* **GIVEN PASSAGE**:
● ● ●

For the 146 “DACAmented” teachers currently in classrooms through Teach for America, the election’s outcome signals an unknown future. President Obama granted temporary relief from deportation and work authorization under 2012’s Deferred Action for Childhood Arrivals act to immigrants without documentation who came to the country as children. TFA has since sought out college graduates with DACA status (also known as DREAMers) to build up a corps of teachers.

But Trump could easily move to cut DACA and increase deportations. He said after meeting with President Obama on Thursday that strict immigration and border security are among his top priorities, the LA Times reported. During a presidential campaign filled with rhetoric about promises to build a wall between the United States and Mexico, anxieties for students of color, particularly Latino and Muslim students, have run high. Their fear was palpable this week, teachers told Education Week Teacher, as immigrant students and students from immigrant families expressed concerns over deportation. Many teachers under the DACA program also have students in similar situations. But what do you do when you have the same concerns as a teacher?

Viridiana Carrizales, the director of DACA corps member support, fielded many early morning phone calls from teachers on Wednesday. Most of the teachers’ students know about their DACA status and many worried that their students would be afraid of losing them. Some teachers cried, she said, and weren’t sure they could face their students knowing their position was no longer secure.

“I’ve seen many teachers who are really afraid not only for what can happen to them but to their families,” Carrizales said. “There’s a lot of anxiety given that there’s so much uncertainty. I’ve also seen tons of resilience, teachers who are waking up every day thinking about their students and families and putting their own feelings aside to help the kids they are responsible for in the classroom.”

One teacher’s 4-year-old kindergarten student painted a picture of her family inside a box. “This is my family hiding from Donald Trump,” she wrote.

● ● ●

* **SUPPLIED DATA**:
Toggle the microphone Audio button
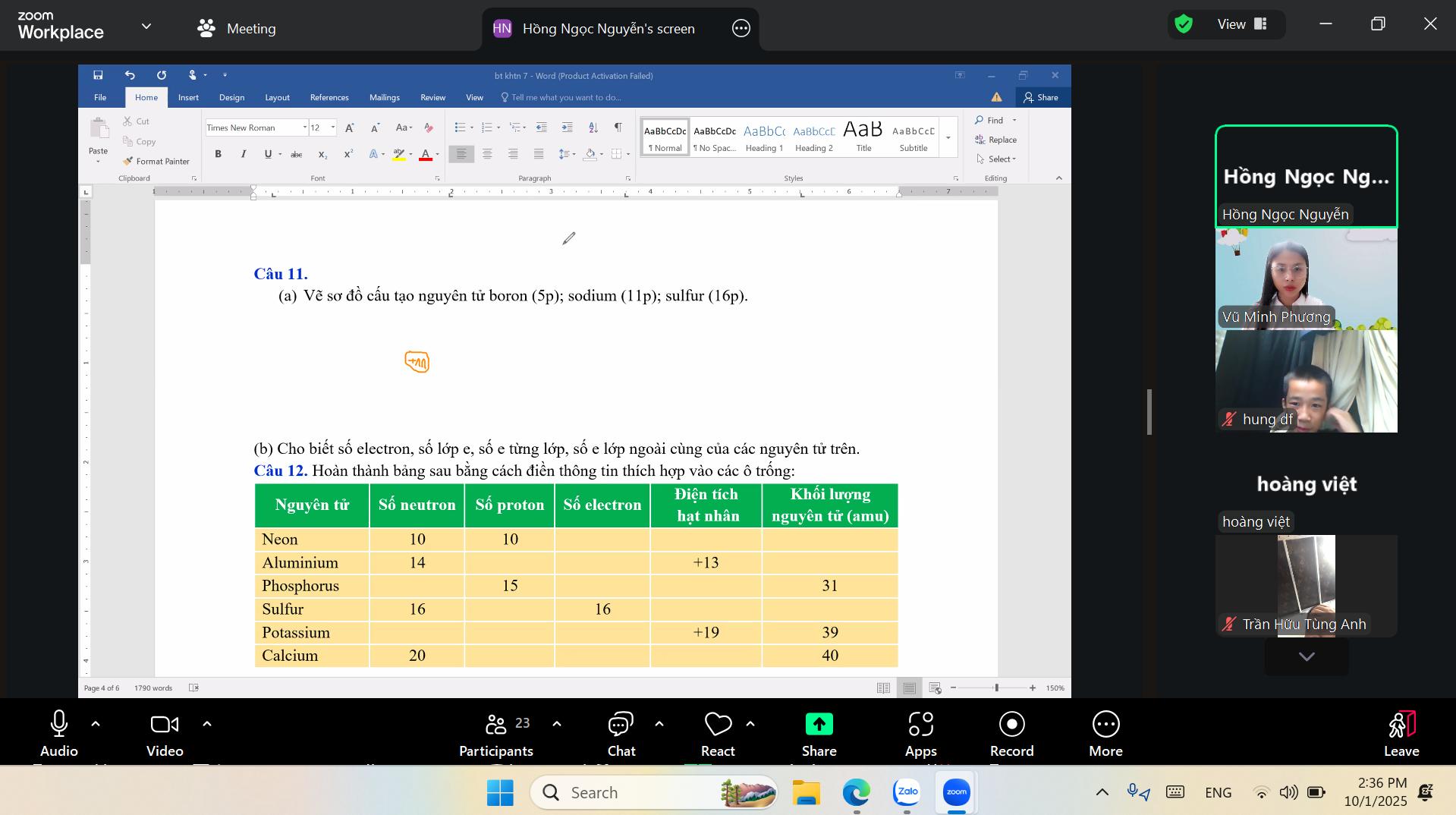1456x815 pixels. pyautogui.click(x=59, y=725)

● ● ●

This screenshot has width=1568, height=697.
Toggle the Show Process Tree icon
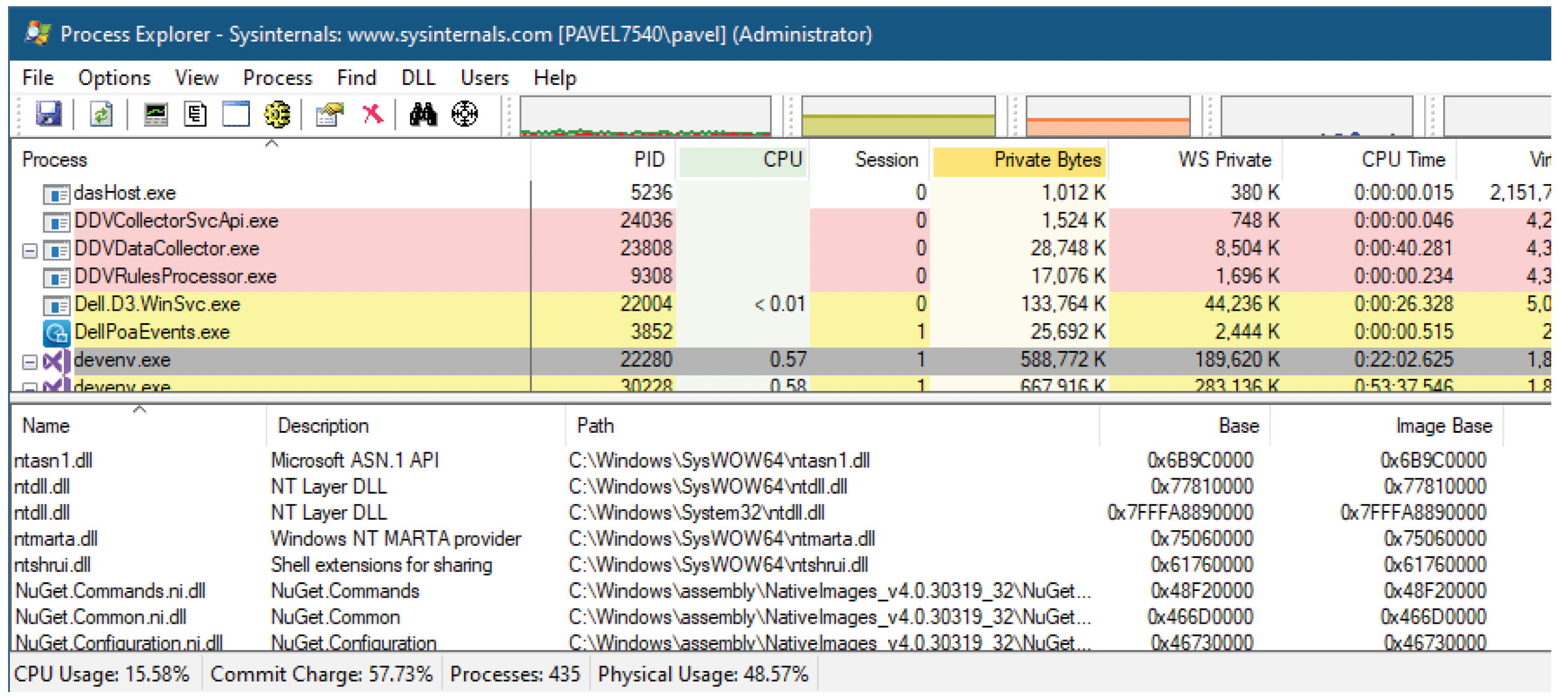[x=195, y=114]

● ● ●

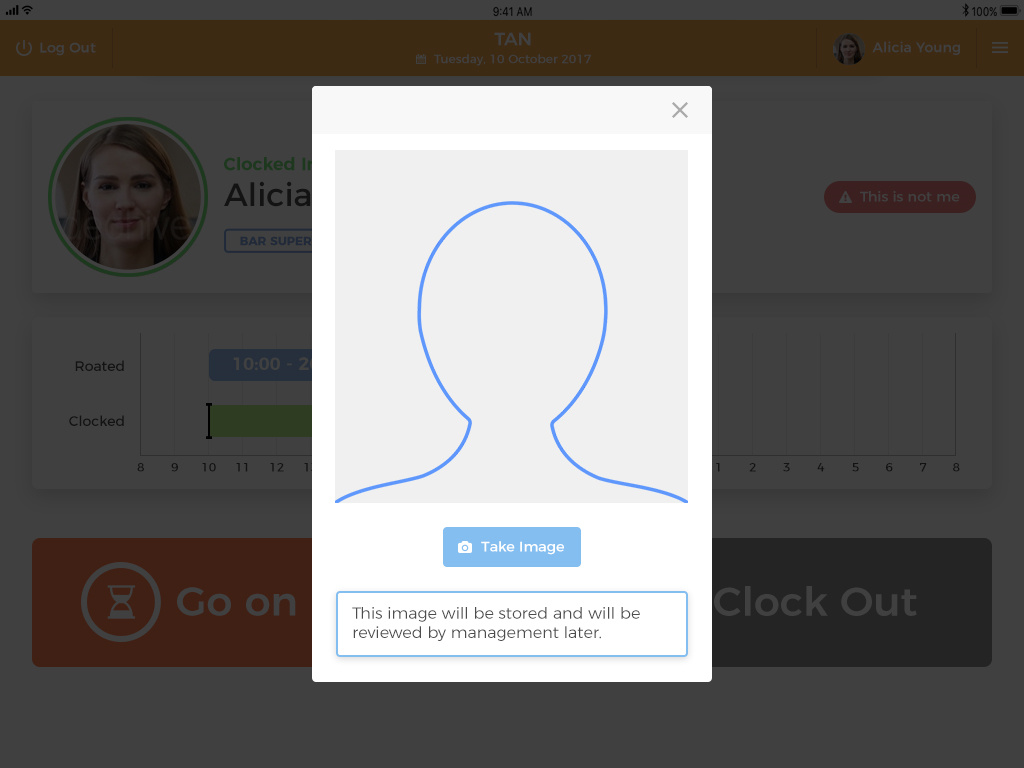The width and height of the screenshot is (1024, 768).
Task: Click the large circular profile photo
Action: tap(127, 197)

● ● ●

* **WORK TO DO**:
• A. Reproduce the passage about DACA teachers word for word, from "Viridiana Carrizales, the" up to and including "no longer secure.".
• B. In the passage about DACA teachers, what is Viridiana Carrizales's position?
• C. Pick up the passage about DACA teachers right after its final sentence and keep writing.

* **OUTPUTS IN ORDER**:
• A.
Viridiana Carrizales, the director of DACA corps member support, fielded many early morning phone calls from teachers on Wednesday. Most of the teachers’ students know about their DACA status and many worried that their students would be afraid of losing them. Some teachers cried, she said, and weren’t sure they could face their students knowing their position was no longer secure.

• B. She is the director of DACA corps member support.

• C.
A school district in Denver was the first in the nation to employ two DREAMer teachers who came through the TFA program in 2013. “These teachers often are bilingual or multilingual and have a deep personal understanding of the challenges that many of our students face who similarly came to this country in undocumented status as young children,” Tom Boasberg, the district’s superintendent, told Think Progress.

In states such as New York, California, and Nevada, bills passed as recently as this year to allow individuals without citizenship to teach, according to Emmanuel Felton in a Teacher Beat post published in March. Among the teachers with temporary resident status who go through Teach for America, some work in states where they could not otherwise apply for teaching licenses. But not everyone is supportive; some feel that teachers under the DACA program take away positions from legal residents who are trying to get teaching licenses and jobs.

Though TFA representatives declined to let the teachers speak to the media directly over concerns for their safety, the Emerson Collective, an organization that works on issues of education and immigration reform, spoke before the election’s end to DREAMer teachers in California and Colorado about their experiences in TFA:

How Teach For America Empowers DACAmented Teachers from Emerson Collective on Vimeo.

Teach for America developed plans of support for teachers with temporary resident status this summer in preparation for Trump’s potential win. While Carrizales plans to share details with corps members soon, she said this could include anything from working with school to help them support young people regardless of the outcome or financially helping teachers transfer out of the classroom or move closer to their families if DACA is overturned.

“We have a pretty big group of teachers and have been able over the past three years to build community,” Carrizales said. “They’re finding a lot of support and love and comfort knowing they’re not alone.”

The group Educators for Fair Consideration released an open letter to undocumented young people on Friday offering support and suggestions for what they can do now—including looking into other forms of immigration relief and being familiar with their rights.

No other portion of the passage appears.